To investigate the association of pCR and EFS and OS, we performed a meta-analysis involving randomized clinical trials that have reported complete information on pCR rates with hazard ratios (HRs) for EFS and OS. A standard meta-analysis was conducted to determine the relationship between pCR rates and EFS and OS. Additionally, weighted regression analysis was performed to assess the associations between log relative risk (RR) for pCR and log HRs for EFS and OS, with the coefficient of determination (R2) being used to quantify the correlations. Furthermore, the surrogate threshold effect (STE) was also used to evaluate the minimum value of the RR for pCR necessary to confidently predict a non-null effect on HRs for EFS and OS.

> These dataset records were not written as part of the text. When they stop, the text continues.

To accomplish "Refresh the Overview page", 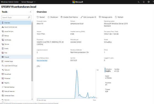I will coord(119,17).
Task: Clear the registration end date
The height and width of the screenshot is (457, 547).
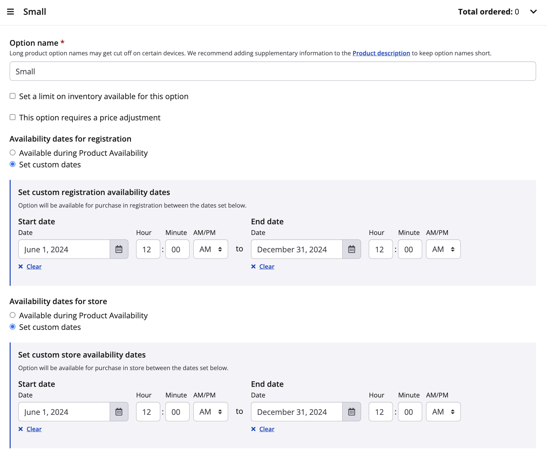Action: (x=266, y=266)
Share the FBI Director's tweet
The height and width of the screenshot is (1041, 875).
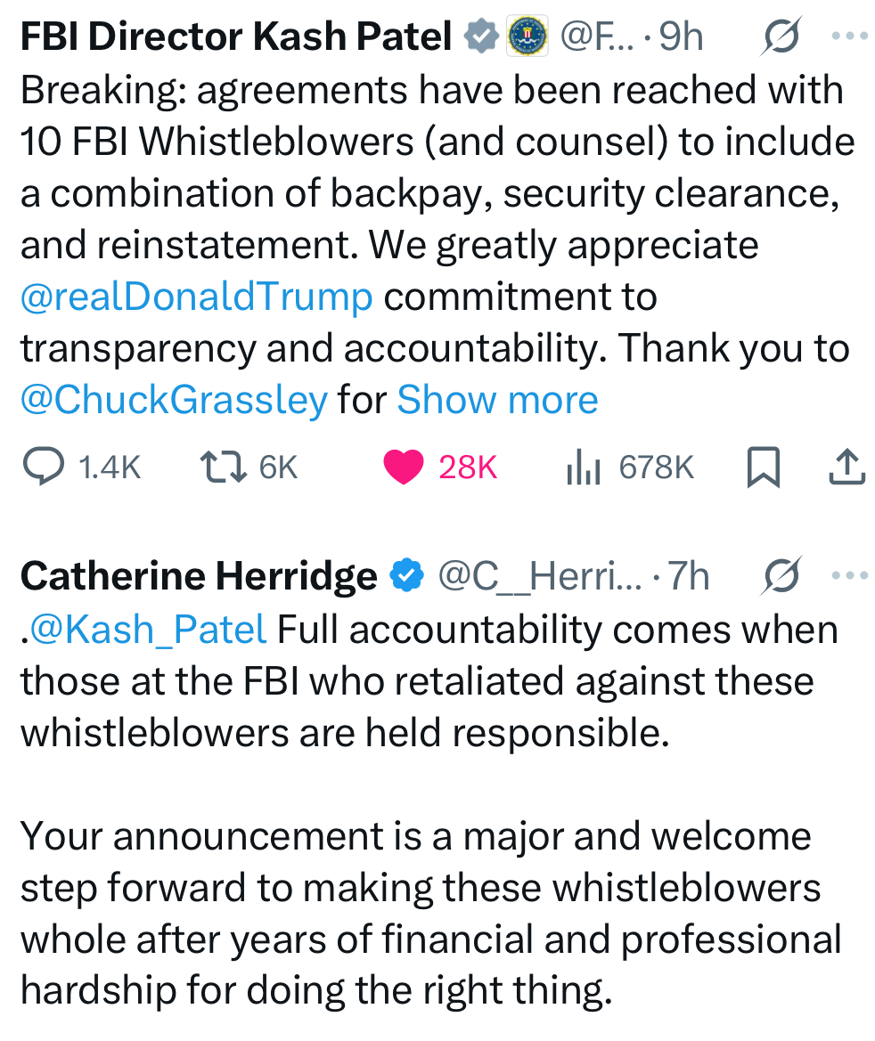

Results: The meta-analysis included 14 randomized clinical trials. The high pCR rate group had significant improvement of EFS (HR = 0.690, 95%CI 0.552-0.862) and OS (HR = 0.820, 95%CI 0.715-0.940). A strong association was found between log RR for pCR and log HR for EFS (R2 = 0.76; 95%CI 0.48-1.00) and a moderate correlation between log RR for pCR and log HR for OS (R2 = 0.54; 95%CI 0.04-1.00). The STEs for pCR were 4.534 and 10.278 for EFS and OS, respectively. In the subgroup analysis, similar results were only observed in a partial set of comparisons.

Conclusions: A high pCR rate was associated with a long-term survival outcome. Strong association and moderate association were found between pCR and EFS, pCR and OS, respectively, which supports the application of pCR as a surrogate endpoint for long-term survival in RCTs for resectable NSCLC.